● **Exercise aim**: Identify each line below containing the string "Given" and copy it.

● **Material for the task**:

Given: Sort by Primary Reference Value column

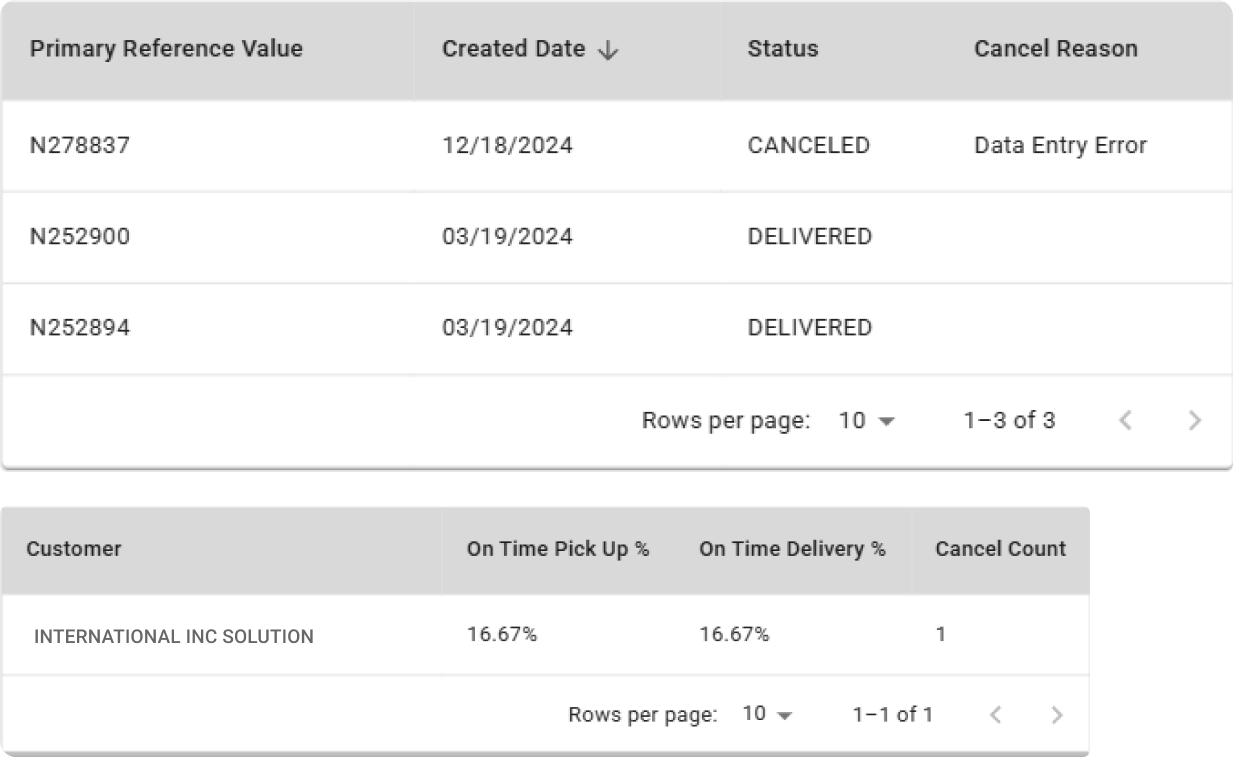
--
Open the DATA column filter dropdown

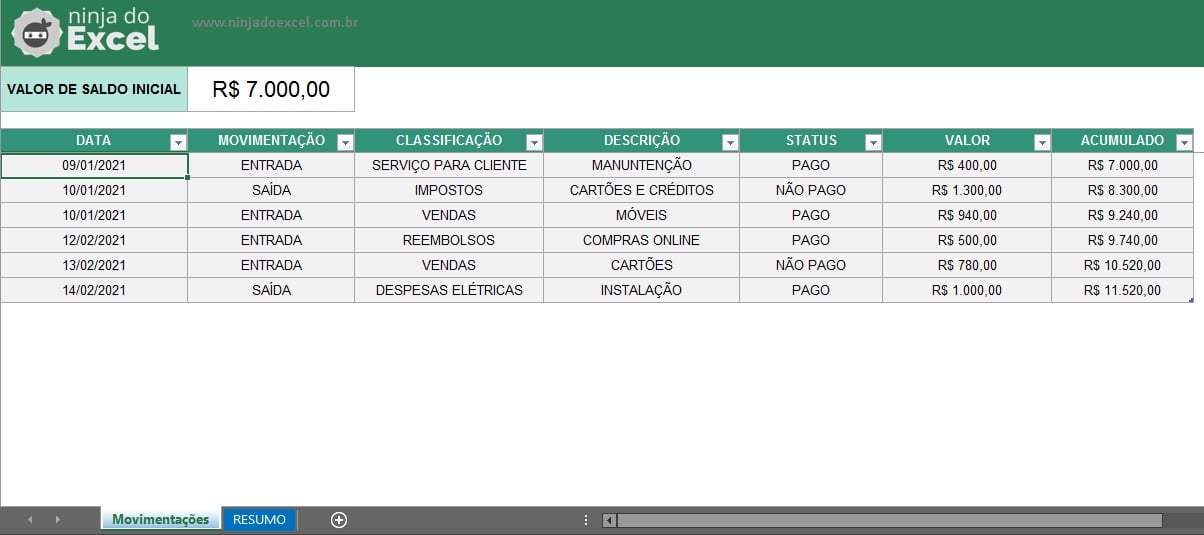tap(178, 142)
...
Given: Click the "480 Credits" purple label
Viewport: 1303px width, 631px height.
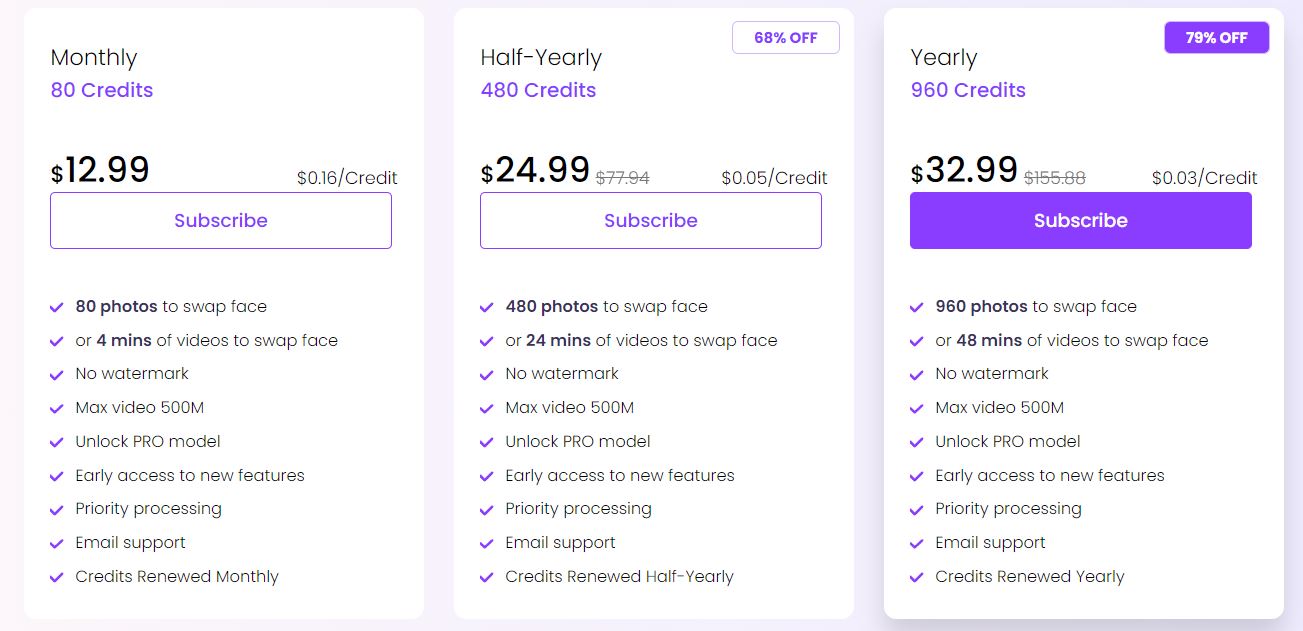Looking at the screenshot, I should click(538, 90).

● **Solved exercise**:
Given: Sort by Primary Reference Value column
Given: Click the "480 Credits" purple label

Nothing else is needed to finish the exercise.